Setelah “Seeing is believing” dan “Post Truth”, Big Data yang jadi rujukan saat ini harus kita lihat untuk memotret situasi. Situasi apa?
Bagi saya yang terpenting adalah keterbelahan politik kita. Data dari jejak digital selama ini, baik di WA Groups, FB, Twitter, Instagram, Media Online dll. ekskalasi kebencian antara barisan rakyat pendukung Prabowo vs. pendukung Jokowi sudah pada titik tertinggi.
Tuduhan dan framing Prabowo akan mendirikan negara Islam alias khilafah sudah sempurna. Google Trends menampilkan “Prabowo Khilafah” meroket ke angka 100 alias maksimum pada saat pilpres ini.
Sementara Google Trends “Jokowi PKI” hampir di angka 100 beberapa waktu lalu dan pernah dua kali mencapai angka 100 sebelumnya.
Itu baru dua contoh kita melihat data.
Berbagai isu dan saling sebar (kita asumsikan tidak ada pihak ketiga) ketakutan, hoax, fitnah, kebencian, dll. sudah terjadi selama 5 tahun ini. Dan itu tidak gampang di-resetting agar bangsa kita menjadi bangsa yang satu Bhinneka Tunggal Ika.
Dalam kebencian saling dendam, kelompok median (netral) semakin lama semakin hilang. Situasi ini, digambarkan sejarah, mirip tahun 65. Tapi pada potret sekarang, saya melihatnya seperti di Venezuela, Maduro vs. Guaido, dan pengikutnya. (Saat ini ada dua Presiden di Venezuela yang diakui dunia).
Pertanyaan Jumhur siapa presiden dan jawaban saya bukan keduanya adalah fakta. Keyakinan Prabowo atas kemenangannya dapat dijelaskan dengan fakta sosial, melebihi angka yang harus dikontestasi di KPU. Prabowo telah memenangkan hati rakyat.
Namun, Prabowo pasti tidak akan menjadi presiden Bangsa Indonesia, karena setengah atau hampir setengah bangsa ini termakan isu Prabowo sama dengan Khilafah.

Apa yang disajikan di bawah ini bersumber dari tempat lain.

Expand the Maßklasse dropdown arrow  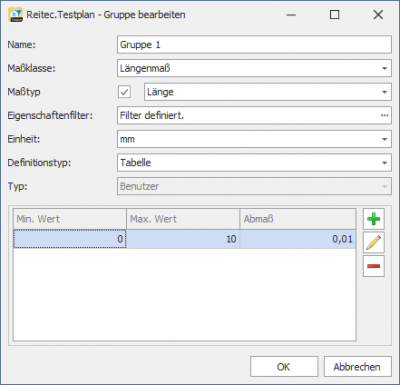[x=384, y=68]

Sebaliknya Jokowi sudah tidak disukai rakyat, setidaknya setengah bangsa Indonesia yang ada di barisan Prabowo. So what?
Jika Jokowi nantinya dimenangkan KPU, maka Prabowo pasti tidak mengakui kemenangan itu. Sebab, Prabowo berdasarkan datanya, sudah meyakini kemenangannya. Kekalahan bagi Prabowo adalah sama dengan kecurangan yang dilakukan Jokowi. Kredibilitas KPU juga jadi pertanyaan.

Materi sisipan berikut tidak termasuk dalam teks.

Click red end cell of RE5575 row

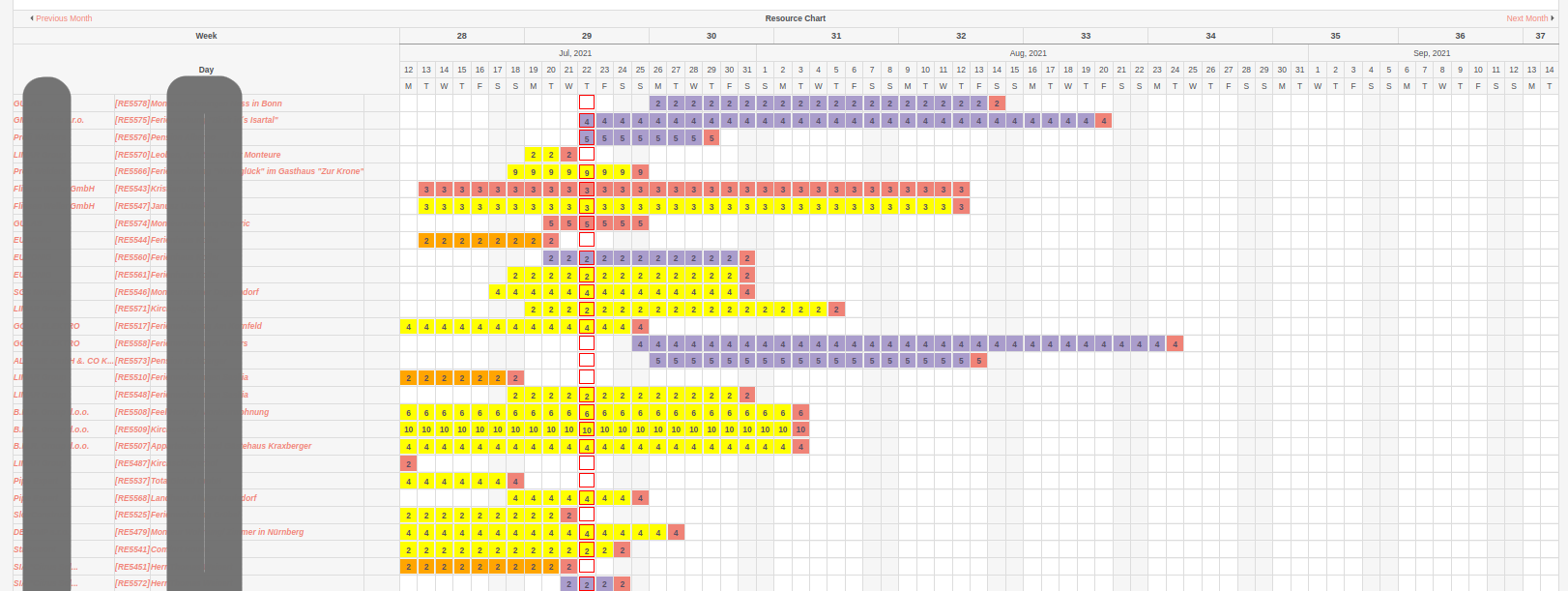click(1104, 121)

Jika itu kasusnya, pemerintahan tanpa legitmasi dari Prabowo, maka Indonesia yang ekonominya kini sedang susah, akan segera kolaps. Indonesia akan terseret menjadi negara hancur seperti Venezuela.

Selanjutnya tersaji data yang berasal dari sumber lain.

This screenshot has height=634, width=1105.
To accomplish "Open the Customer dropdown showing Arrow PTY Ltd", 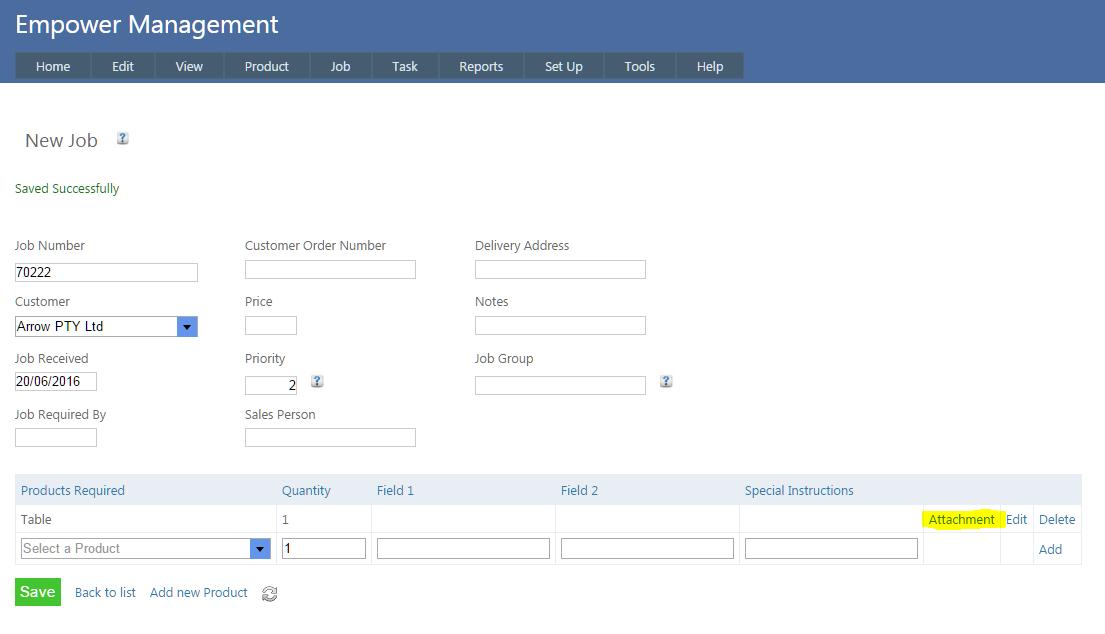I will [187, 327].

Situasi ini akan diperparah lagi jika penggunaan kekerasan terhadap jalannya demokrasi dilakukan, misalnya melakukan cara cara represif. Sebab, konsolidasi rakyat yang terbelah sudah mencapai kematangan. Dan rakyat tahu arti demokrasi.
Terakhir, dalam situasi seperti ini, Big Data tidak mengajar kan moral kita untuk berpihak. Big Data hanya memotret fakta. Namun, kita manusia harus mempunyai moral. Itu adalah pemihakan pada yang benar dan kita yakini.
Disitulah saya tetap menjadikan Presiden saya tetap Prabowo. []
Penulis adalah Direktur Eksekutif Sabang Merauke Circle.